It wasn’t long after picking up our Reconn R2 that I began to think about how we could stop it from being stolen. It lives on our driveway, and would be fairly easy for anyone to reverse up and drive off with it, and unfortunately we live in a world today where this happens more and more.
After a fair bit of reading, I went with a two prong thought pattern; a big, bright wheel clamp and a genuine DO35 hitch lock pin. The DO35 hitch lock comes with us all the time, and gets put on at free camps, and the heavy Nemesis Wheel Clamp stays at home.
If you want to know how the actual hitch goes, we have a post here; DO35 Hitch Review.
What is a DO35 hitch lock?
The DO35 hitch is fast becoming one of the more common off road trailer couplings, and for good reason. They are great quality, easy to use and articulate well.
They do not use a 50mm tow ball though, and that means you need a different way to lock the hitch when you detach your trailer so no one else can hook it up and drive away.

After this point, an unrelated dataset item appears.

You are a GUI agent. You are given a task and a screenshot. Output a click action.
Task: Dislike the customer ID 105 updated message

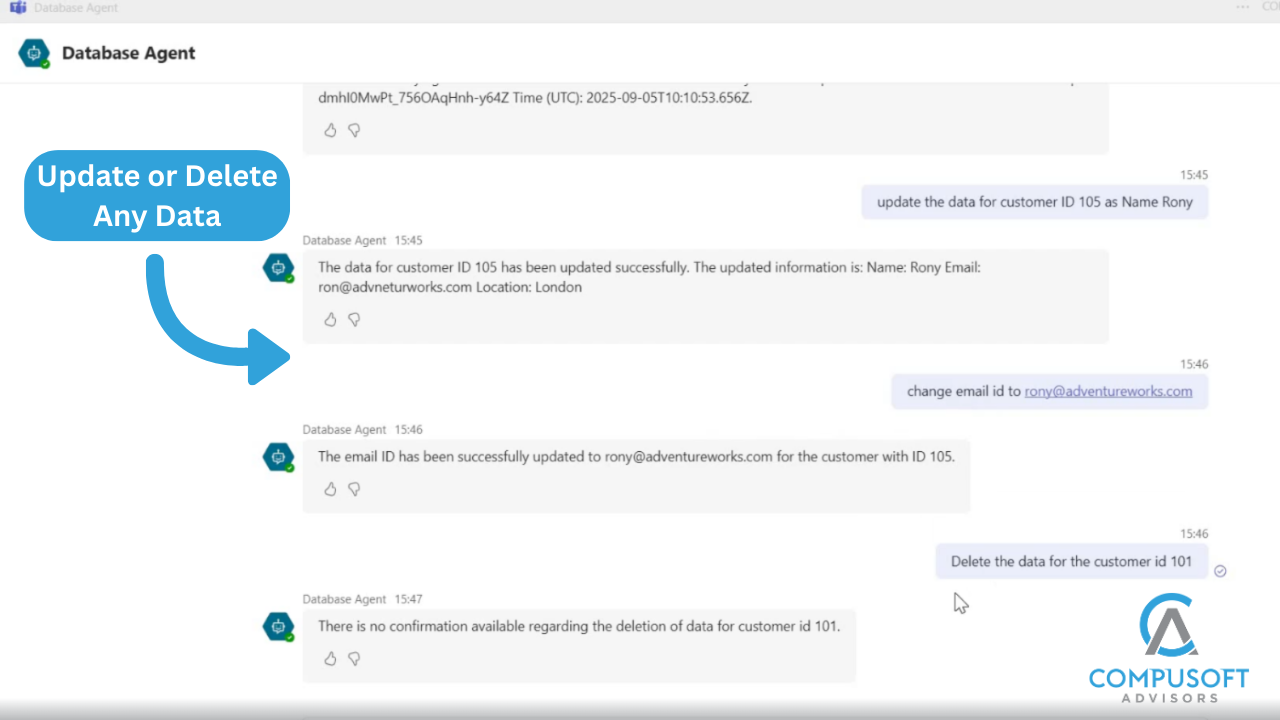click(x=354, y=320)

The DO35 hitch lock is just a custom machined pin that you drop into the hitch which is closed using a key. The only way you can then hitch the van up is if you cut the pin off, or undo it with a key.
Are they easy to use?
Yep, overall they are quite simple to use. It can be a bit annoying to line the bottom piece up and turn the key, as you find it can go too far in and then the key won’t rotate. I’ve also had the key turn a bit when you go to put the bottom piece on, and then it won’t go into place no matter what you do.
It takes a bit of getting used to, but the DO35 is quite simple and easy to use. It’s also much lighter than a wheel clamp and a million times easier to put on.
How much do they cost?
You’ll pick a DO35 hitch lock up for somewhere between $104 and $120.

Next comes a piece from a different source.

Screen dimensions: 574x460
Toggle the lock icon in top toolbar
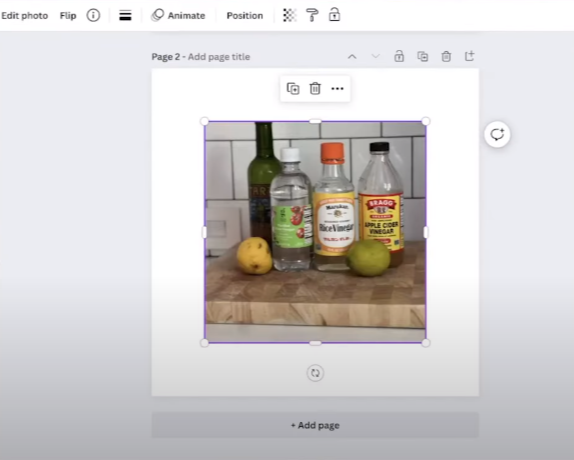(x=334, y=15)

How effective is the DO35 hitch lock?
In terms of a hitch lock, these are good. You’d need a key, or a portable angle grinder to get through it. I suspect cutting it with an angle grinder would be awkward as well, with the limited room and design of the coupling. Of course, it would be possible.
The bigger issue is that the hitch lock only locks the hitch, and nothing else. There’s nothing stopping someone from bringing an impact gun and spanner, along with a new hitch and swapping it over in a matter of minutes and then driving off.

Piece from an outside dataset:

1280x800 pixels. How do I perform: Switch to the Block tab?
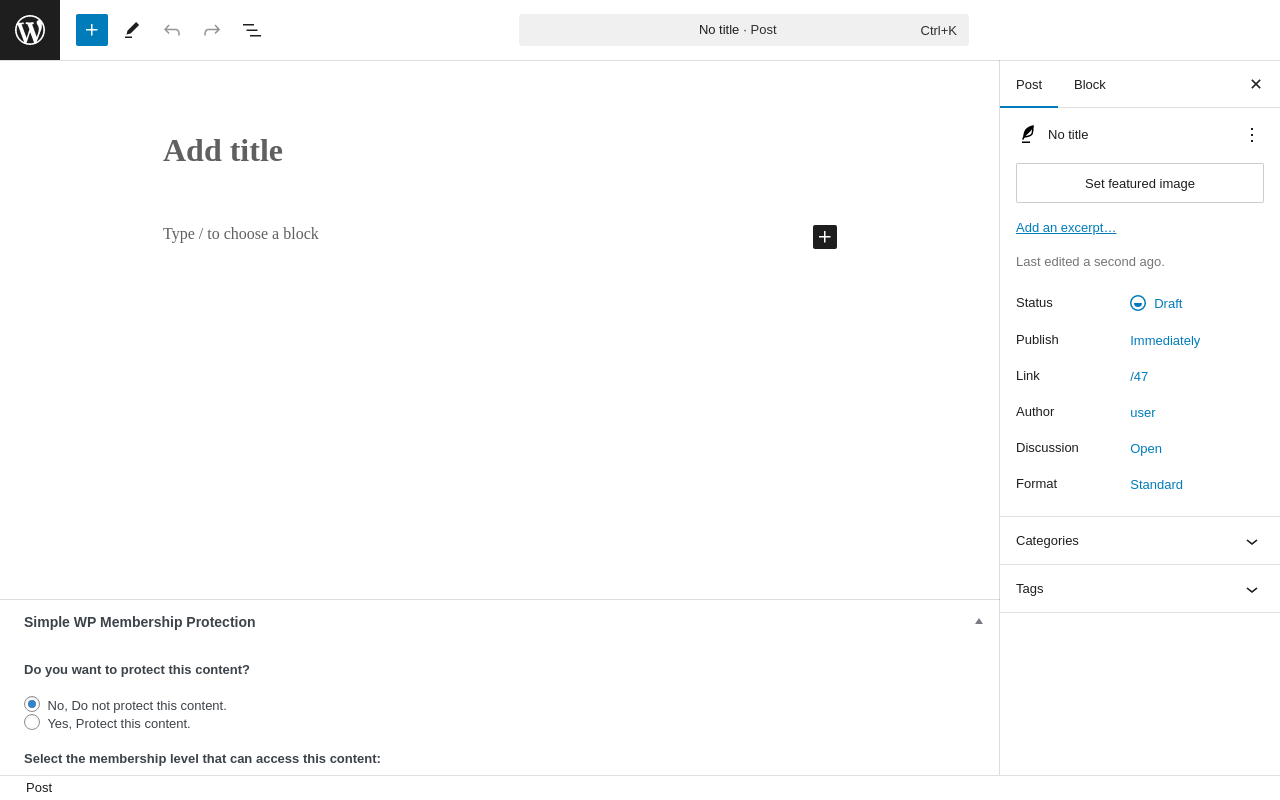(x=1090, y=85)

There’s also nothing stopping anyone from just hooking the chains up to the vehicle and driving off with it swinging in the breeze. Yep, you’d probably do a bit of damage, but its easily towed away.
Lastly, it can still be winched onto a tow truck and driven away as nothing stops the van from moving.
This is why we went down the path of a wheel clamp as well, which is also not perfect but at least its obvious and mechanically stops the wheel from turning.
Another great option would be a WITI anti theft system, which alarms when the van is moved, and applies the trailer brakes if it detects motion.
I like these, and will probably get one, but they aren’t obvious from the outside that they are fitted (nor very commonly known about), and that means thieves will make a start before realising there is actually some form of deterrent.
DO35 Hitch Lock Review
Overall, I’m fairly happy with the DO35 hitch lock. It fits in well, does its job well and is compact enough to carry around with you in your vehicle or van. We did have the rubber O ring fail after under a year of use, which does nothing integral except make the hitch lock line up a bit easier, but you soon learn the right position it needs to be in.
I wouldn’t be comfortable with this alone as the only security measure, but its a good start.
Like always, you can get cheaper alternatives. A simple tow bar hitch lock pin also fits through the DO35 and can be locked up, for about $20. They are however much narrower, they flop around inside and would be cut off with a portable grinder without much effort at all.
Yep, they are a deterrent, but not nearly as good as the DO35. I feel more comfortable with our DO35 Hitch lock. It’s not going to stop a determined thief, but it will make it harder.